As the biggest US LNG exporter, Cheniere is a major buyer of physical gas that it uses in the liquefaction process. Much of the gas is drilled in shale basins stretching from the US Gulf Coast to the Northeast to Western Canada.
In February, Cheniere said it would give its LNG customers emissions data associated with each cargo it produces at its two US export terminals, in a bid to make its environmental footprint more transparent. Tellurian CEO Octavio Simoes said in an interview with S&P Global Platts on March 25 that the developer of the proposed Driftwood LNG terminal in Louisiana supports a carbon tax to reduce greenhouse gas emissions and, like Cheniere, would be in a position to provide customers with detailed information about the carbon profile of individual cargoes from its facility.
Also in March, NextDecade launched an aggressive carbon capture project tied to its proposed Rio Grande liquefaction terminal in Texas.
With strict carbon emissions goals, European utilities are being pressured to shy away from signing new deals for importing US shale gas. France's Engie said in November 2020 that it had halted talks with NextDecade about a supply deal tied to Rio Grande LNG.
In an April 13 report evaluating Freeport LNG's capacity to deal with the impact of increased emphasis in the LNG market on environmental, social and corporate governance, S&P Global Ratings described the operator's preparedness as "adequate."
It said its analysis was based on Freeport LNG's "good awareness of material strategic risks and a good track record of strategy execution, but is limited by a lack of strategic focus on innovation and sustainability across its employee base and decision-makers and limited ability to pivot given the fixed and specialized nature of its assets."

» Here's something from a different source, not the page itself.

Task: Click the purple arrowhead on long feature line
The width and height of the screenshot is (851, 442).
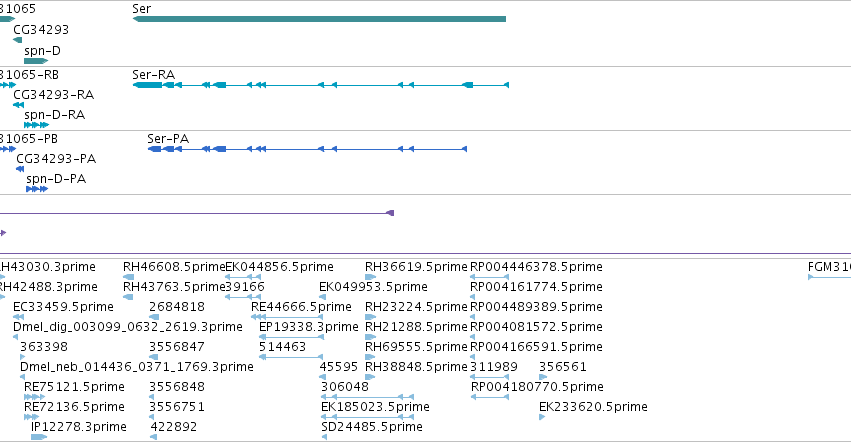Action: pos(390,213)
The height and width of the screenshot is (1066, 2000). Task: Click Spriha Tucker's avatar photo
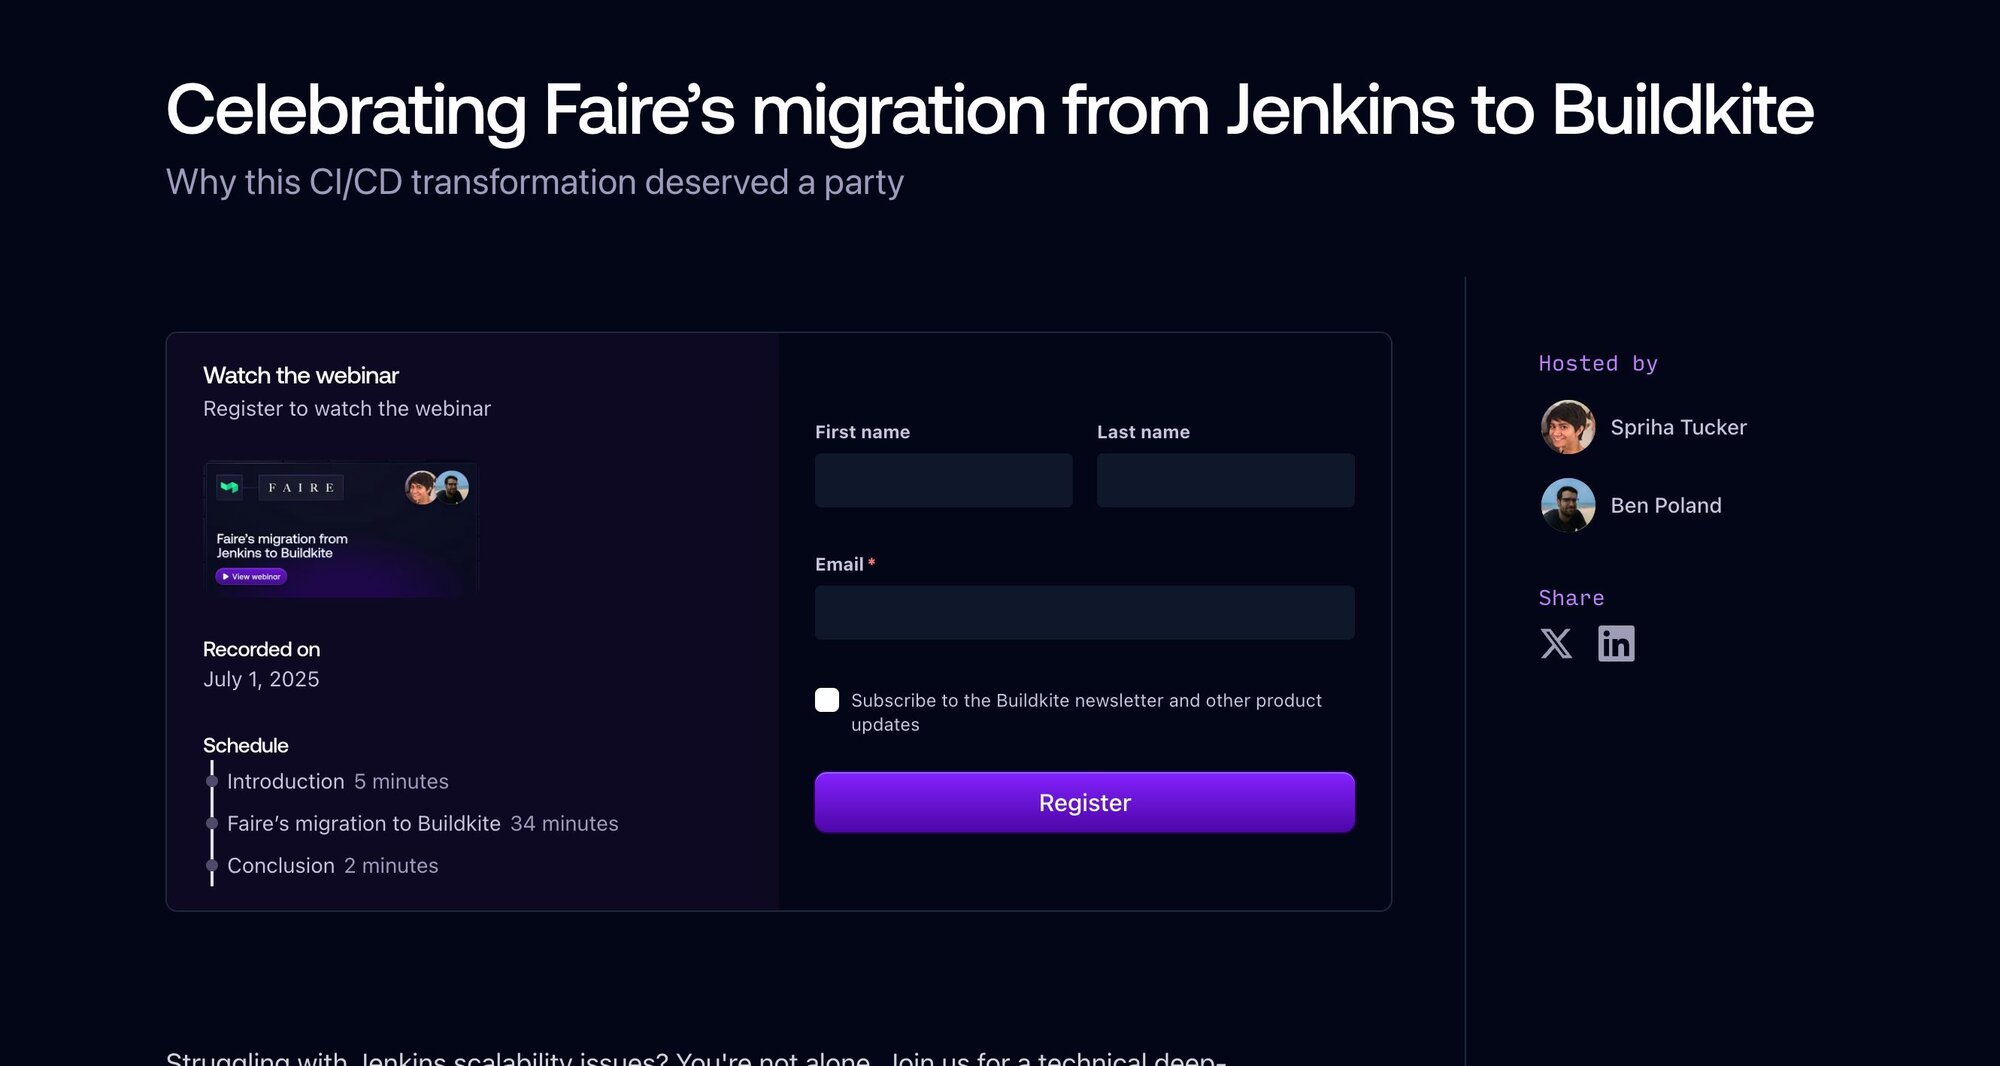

"As the only all electric drive facility of its kind, Freeport LNG looks forward to building on our sustainability and climate preservation efforts, while continuing to engage with our employees, the communities in which we operate and other key stakeholders," company spokeswoman Heather Browne said in an e-mailed statement. "Safely and efficiently providing clean energy and sustainable solutions to our customers remains the focus of our operations."